▶ **Objective 1**
Reproduce verbatim the part of the records that opens with the line containing "You are a computer-use" and closes with the line containing "Given: Show help for Average CTR card", including both of those lines.

World-renowned chef Eric Ripert is known throughout the food world as an avid traveler. Proprietor of Manhattan’s three-Michelin-starred Le Bernardin restaurant, as well as Blue by Eric Ripert in Grand Cayman – the only Five Diamond AAA restaurant in the Caribbean – Ripert is particularly passionate about exploring the Caribbean islands’ robust and creative dining scene.
“Caribbean restaurants have changed dramatically in the last 20 years,” Ripert explains. “In the past, there was not very much going on in the islands in terms of a real food scene. In recent years, however, I’ve being seeing a lot of young Caribbean chefs who have trained in America and then have returned to the islands to share their creativity – and now they are cooking traditional food with a twist.”
At Blue by Eric Ripert you can find as inventive of a take on Caribbean cuisine as anywhere. The restaurant is known for its tasting menu featuring an abundance of local seafood and gourmet specialties.
“To me, [Blue] feels like Le Bernardin, but by the beach,” Ripert says. “But when we opened Blue, we did not want to duplicate Le Bernardin. The idea was to bring the philosophy of Le Bernadin to the Cayman Islands. We wanted to have the sense of place and embrace the culture of the Caribbean.”
When the chef is visiting the islands, here are some of his favorite restaurants and bars:
A popular farm-to-fork restaurant, Brasserie is known as a leader in sustainability. Owners King and Lisa Flowers have collaborated with chef Dean Max to create an inventive menu that changes with the seasons. Serious about serving fresh food, Brasserie has a backyard vegetable garden and has its own fishing boats to source seafood. Open for breakfast, lunch and dinner, the restaurant attracts plenty of return customers with specialties like twice-cooked local eggplant with basil, parsley and charred lemon; local watermelon salad; and crispy fish cakes.
“The owners are very welcoming and they love to give guests a tour of the garden and what’s growing there,” Ripert says. “It’s considered high end, and the food is simply delicious – but the prices are fairly moderate and very affordable.”
Calico Jack’s bar and grill
An understated little beach bar with a big reputation for fun, Calico Jack’s is known as the island’s best place to party. With live music, the casual bar is a fun place to sip tropical cocktails with your toes in the sand, watch the sunset and munch on burgers and other classic beach fare.
“To me, this is the best dive bar in the entire galaxy,” Ripert says. “It’s right in the sand on Seven Mile Beach. The drinks are cold, the sunset is spectacular, and you have to be there for one of their monthly full moon parties…just trust me!”

▶ **Objective 2**
In the text on Eric Ripert's favorite Caribbean spots, rewrite the part that opens with the words "Calico Jack’s bar" and closes with "classic beach fare.", putting "fruity" in place of "tropical".

▶ **Stored data**

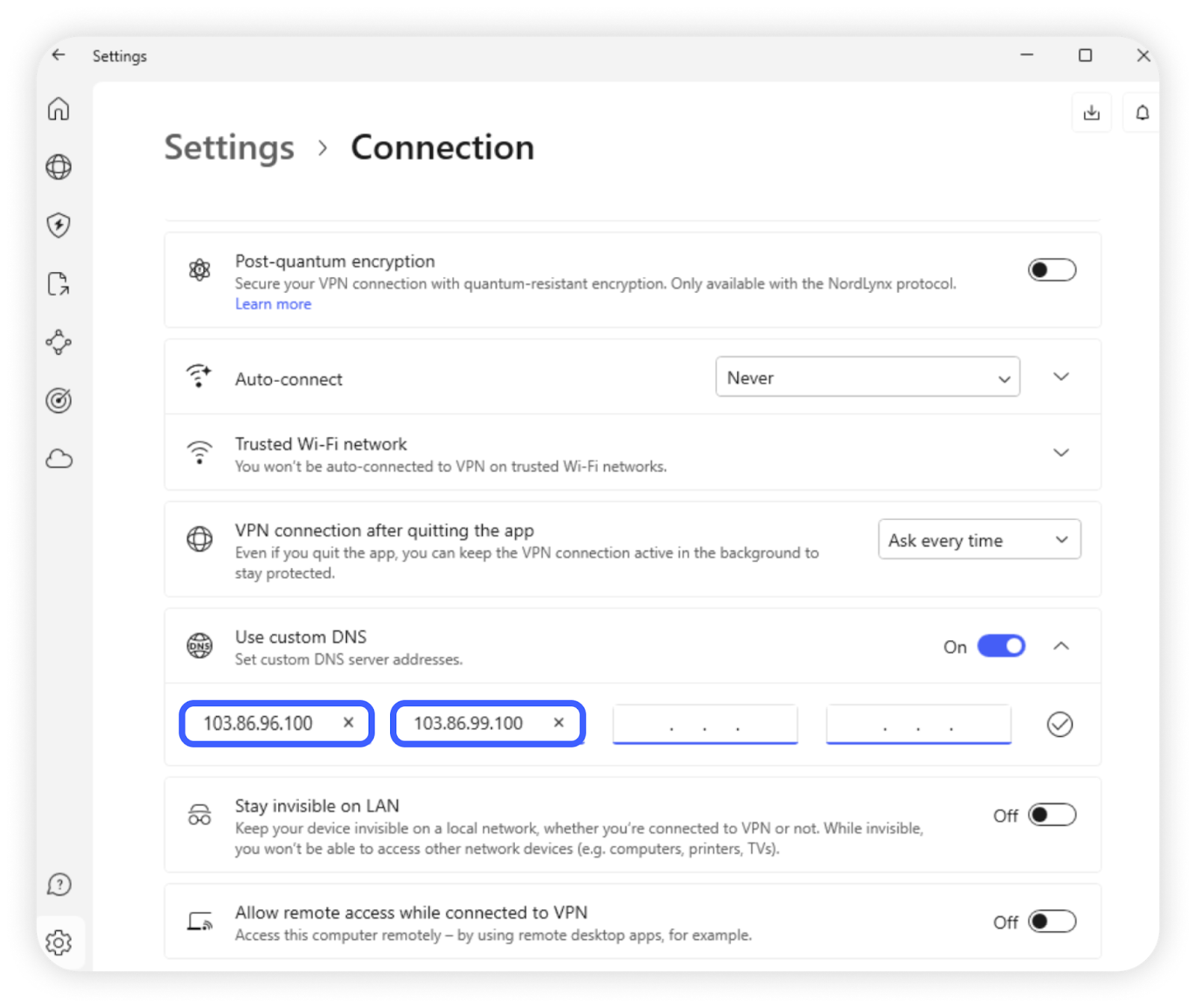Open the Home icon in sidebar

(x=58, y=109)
--
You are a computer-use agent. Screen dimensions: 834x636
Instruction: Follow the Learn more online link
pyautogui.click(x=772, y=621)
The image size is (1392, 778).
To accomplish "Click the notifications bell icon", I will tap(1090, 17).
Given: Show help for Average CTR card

▶ **Problem solution 1**
You are a computer-use agent. Screen dimensions: 834x636
Instruction: Follow the Learn more online link
pyautogui.click(x=772, y=621)
The image size is (1392, 778).
To accomplish "Click the notifications bell icon", I will tap(1090, 17).
Given: Show help for Average CTR card

▶ **Problem solution 2**
Calico Jack’s bar and grill
An understated little beach bar with a big reputation for fun, Calico Jack’s is known as the island’s best place to party. With live music, the casual bar is a fun place to sip fruity cocktails with your toes in the sand, watch the sunset and munch on burgers and other classic beach fare.